You are not looking for an element that does not exist. You are looking for an element by an id that expired. That id was only ever valid inside one snapshot of the accessibility tree, and the tree moved before your action ran.
Direct answer · verified 2026-06-21
The error means an automation captured a node by its numeric id from an earlier accessibility-tree snapshot, then tried to act on that id after the tree had changed (a re-render, a navigation, a modal, or a focus shift). The id no longer maps to any node, so the lookup fails. Recover by taking a fresh snapshot immediately before each action and re-querying the element. The durable fix is to stop acting on ids: bind to a role plus name selector that is re-resolved against the live tree at action time, so there is no id to go stale.
The id is an index into a snapshot, not a handle on the element
Every accessibility-tree tool gives you a flattened view of the live tree at one instant. To make that view addressable it tags each node with an id: a number, a ref like @e7, a backend node id from the Chrome DevTools Protocol, or a UIA RuntimeId. That id is meaningful only inside the snapshot it was minted in. It is not a stable pointer to the button on screen; it is a row number in a table that gets thrown away and rebuilt.

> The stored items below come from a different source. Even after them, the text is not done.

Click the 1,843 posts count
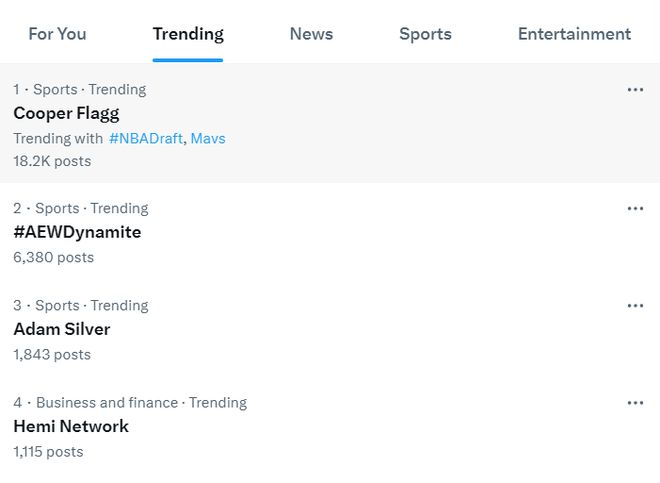click(52, 354)

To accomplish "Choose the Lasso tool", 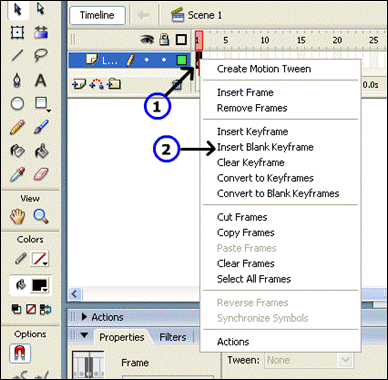I will point(41,55).
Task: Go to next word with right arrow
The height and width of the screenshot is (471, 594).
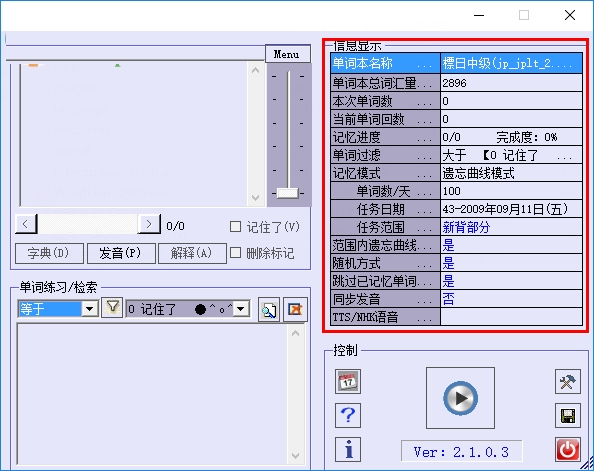Action: [x=149, y=224]
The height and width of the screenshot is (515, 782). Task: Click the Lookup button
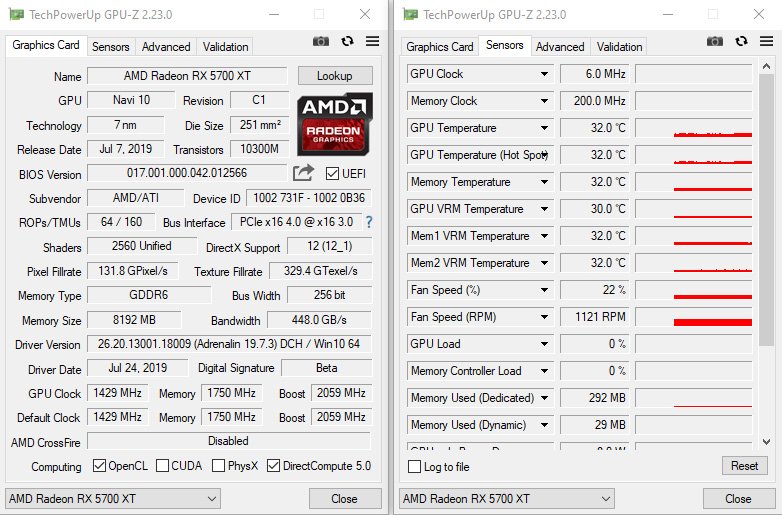pyautogui.click(x=335, y=76)
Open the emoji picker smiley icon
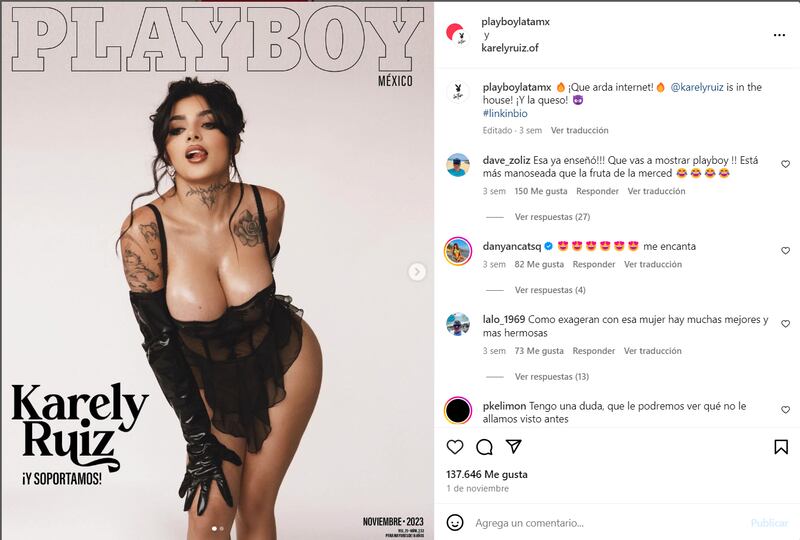Viewport: 800px width, 540px height. pyautogui.click(x=455, y=522)
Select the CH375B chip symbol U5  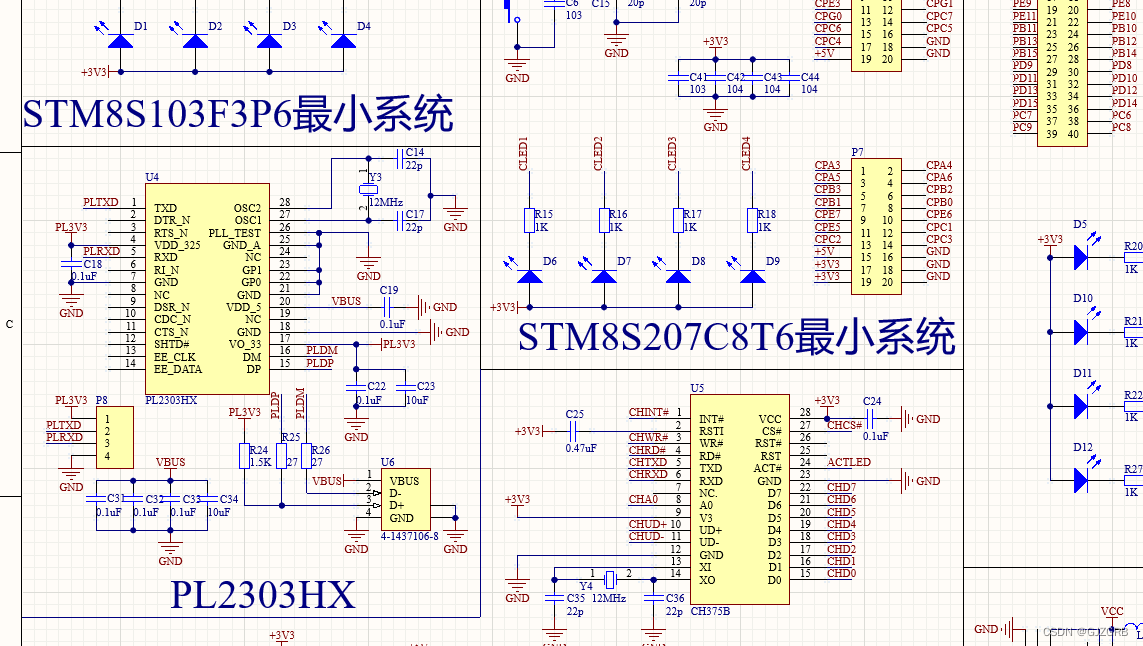click(740, 500)
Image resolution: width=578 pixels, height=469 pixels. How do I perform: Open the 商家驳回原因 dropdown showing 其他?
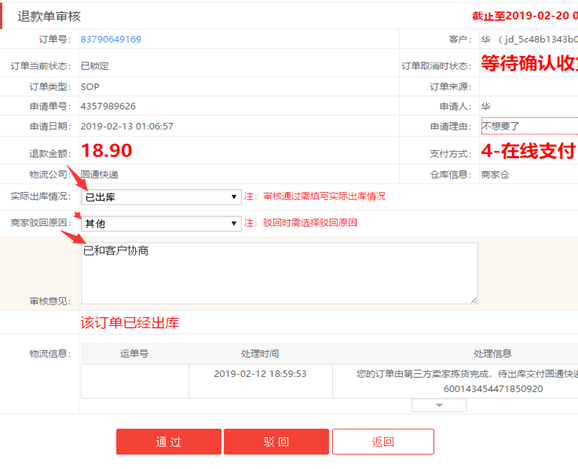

So the moment the tree is rebuilt, the table is regenerated and the row numbers shuffle. Your saved id now points at nothing, or worse, at a different element. The tool detects the first case and raises node with id X not found in a11y tree. The same class of error shows up worded slightly differently across stacks: “Could not find node with id N in commit tree” in React DevTools, “Ref not found: @eN” in snapshot-ref browser agents, “Unregistered node” in some UI frameworks. Different words, one cause.
The exact moment it goes stale
Here is the lifecycle of a single click that fails. The id is born valid and dies between two steps you did not think changed anything.
snapshot id lifecycle
Nothing is broken in the app. The button is still on screen. The only thing that is wrong is that you are holding a number from a snapshot that no longer exists.
Recover right now, with the tool you already have
If you are on a snapshot-id API and just need the run to pass, the fix is mechanical. Shorten the distance between capture and action so the id has no time to expire.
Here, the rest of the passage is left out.